Consignes:
• 1. Recopiez l'extrait sur l'analgésie péridurale en commençant aux mots « Cette revue a » et en vous arrêtant après les mots « et un handicap. ».
• 2. Les affirmations suivantes concordent-elles avec l'extrait sur l'analgésie péridurale ? Répondez par oui ou par non à chacune, en citant les mots de l'extrait qui tranchent.
(a) La revue a été mise à jour en 2019.
(b) L'espace épidural est l'espace le plus interne de l'espace rachidien.
(c) Pour l'analgésie péridurale, seul un opioïde est administré.
• 3. D'après l'extrait sur l'analgésie péridurale, que peut causer l'accumulation de sang qui exerce une pression sur la moelle épinière ?

======== Extrait du document

Problématique de la revue
Nous avons entrepris de déterminer, à partir d'essais contrôlés randomisés, l'effet de l’analgésie péridurale sur le nombre de décès à la suite d'une chirurgie et le risque de complications cardiaques, pulmonaires ou neurologiques chez les adultes qui subissent une chirurgie cardiaque.
Cette revue a été publiée pour la première fois en 2013 et mise à jour en 2019.
Contexte
Pour l’analgésie péridurale, un anesthésique local, un opioïde ou un mélange des deux médicaments est administré par un cathéter dans l'espace épidural, qui est l'espace le plus externe de l'espace rachidien. L'analgésie péridurale pourrait réduire le risque de complications après une chirurgie, comme les infections pulmonaires, y compris la pneumonie, la dyspnée (insuffisance respiratoire), l’infarctus du myocarde et l'arythmie cardiaque causée par la fibrillation auriculaire. Une complication potentielle est que pour la chirurgie cardiaque, le sang doit être anticoagulé, ce qui peut augmenter le risque d’hémorragie au niveau épidural. L’accumulation de sang exerce une pression sur la moelle épinière et peut causer des lésions nerveuses permanentes et un handicap.

================
======== Données enregistrées

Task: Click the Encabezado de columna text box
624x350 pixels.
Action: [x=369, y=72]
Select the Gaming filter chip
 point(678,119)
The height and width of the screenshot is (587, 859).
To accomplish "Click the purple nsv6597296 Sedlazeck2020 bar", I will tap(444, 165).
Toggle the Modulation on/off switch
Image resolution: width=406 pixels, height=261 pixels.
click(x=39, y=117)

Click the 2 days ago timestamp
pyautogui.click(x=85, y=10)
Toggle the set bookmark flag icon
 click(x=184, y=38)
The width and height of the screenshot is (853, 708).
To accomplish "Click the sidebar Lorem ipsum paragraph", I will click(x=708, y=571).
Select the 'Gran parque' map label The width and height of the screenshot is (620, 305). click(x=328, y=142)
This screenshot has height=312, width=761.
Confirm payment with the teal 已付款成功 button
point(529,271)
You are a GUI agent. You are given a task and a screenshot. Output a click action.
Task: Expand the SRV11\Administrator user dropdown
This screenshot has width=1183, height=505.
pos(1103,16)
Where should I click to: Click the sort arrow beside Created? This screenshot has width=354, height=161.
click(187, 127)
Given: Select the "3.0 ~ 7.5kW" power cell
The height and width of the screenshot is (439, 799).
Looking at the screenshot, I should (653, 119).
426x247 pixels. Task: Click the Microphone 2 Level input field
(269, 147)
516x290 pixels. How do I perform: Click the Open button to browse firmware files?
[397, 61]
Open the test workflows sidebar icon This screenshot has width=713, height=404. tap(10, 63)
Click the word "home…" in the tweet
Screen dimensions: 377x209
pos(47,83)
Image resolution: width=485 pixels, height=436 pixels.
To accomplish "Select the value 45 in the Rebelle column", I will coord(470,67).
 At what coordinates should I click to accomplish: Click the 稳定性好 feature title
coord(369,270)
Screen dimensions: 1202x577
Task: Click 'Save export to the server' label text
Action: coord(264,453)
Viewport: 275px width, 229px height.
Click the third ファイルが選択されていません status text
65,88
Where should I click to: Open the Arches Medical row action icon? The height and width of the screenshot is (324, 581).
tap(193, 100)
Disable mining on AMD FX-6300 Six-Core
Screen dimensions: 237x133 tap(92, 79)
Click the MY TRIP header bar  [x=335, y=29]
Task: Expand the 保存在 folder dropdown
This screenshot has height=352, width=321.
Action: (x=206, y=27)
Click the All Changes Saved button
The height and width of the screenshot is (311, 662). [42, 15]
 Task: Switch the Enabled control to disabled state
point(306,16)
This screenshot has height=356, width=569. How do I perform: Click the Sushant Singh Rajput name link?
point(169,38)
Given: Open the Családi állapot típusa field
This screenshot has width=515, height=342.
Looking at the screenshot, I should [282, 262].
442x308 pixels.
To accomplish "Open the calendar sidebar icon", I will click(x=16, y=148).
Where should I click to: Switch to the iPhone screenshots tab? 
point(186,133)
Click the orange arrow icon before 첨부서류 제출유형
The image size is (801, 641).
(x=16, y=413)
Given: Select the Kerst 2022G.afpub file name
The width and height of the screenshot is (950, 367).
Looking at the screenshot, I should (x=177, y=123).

================

Corrigé:
• 1.
Cette revue a été publiée pour la première fois en 2013 et mise à jour en 2019.
Contexte
Pour l’analgésie péridurale, un anesthésique local, un opioïde ou un mélange des deux médicaments est administré par un cathéter dans l'espace épidural, qui est l'espace le plus externe de l'espace rachidien. L'analgésie péridurale pourrait réduire le risque de complications après une chirurgie, comme les infections pulmonaires, y compris la pneumonie, la dyspnée (insuffisance respiratoire), l’infarctus du myocarde et l'arythmie cardiaque causée par la fibrillation auriculaire. Une complication potentielle est que pour la chirurgie cardiaque, le sang doit être anticoagulé, ce qui peut augmenter le risque d’hémorragie au niveau épidural. L’accumulation de sang exerce une pression sur la moelle épinière et peut causer des lésions nerveuses permanentes et un handicap.

• 2.
(a) Oui : « mise à jour en 2019 ».
(b) Non : « qui est l'espace le plus externe de l'espace rachidien ».
(c) Non : « un anesthésique local, un opioïde ou un mélange des deux médicaments est administré ».

• 3. Des lésions nerveuses permanentes et un handicap.